(YOUR TASK)
For the records below, reproduce exactly the line that contains "Start the server in Server-Infos panel" and all subsequent lines, with nothing left out and nothing added.

[Saved data entries]
┄┄┄┄┄┄┄┄┄┄

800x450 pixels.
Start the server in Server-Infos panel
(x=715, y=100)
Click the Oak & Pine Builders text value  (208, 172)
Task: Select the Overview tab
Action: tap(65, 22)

┄┄┄┄┄┄┄┄┄┄

(EXERCISE OUTPUT)
Start the server in Server-Infos panel
(x=715, y=100)
Click the Oak & Pine Builders text value  (208, 172)
Task: Select the Overview tab
Action: tap(65, 22)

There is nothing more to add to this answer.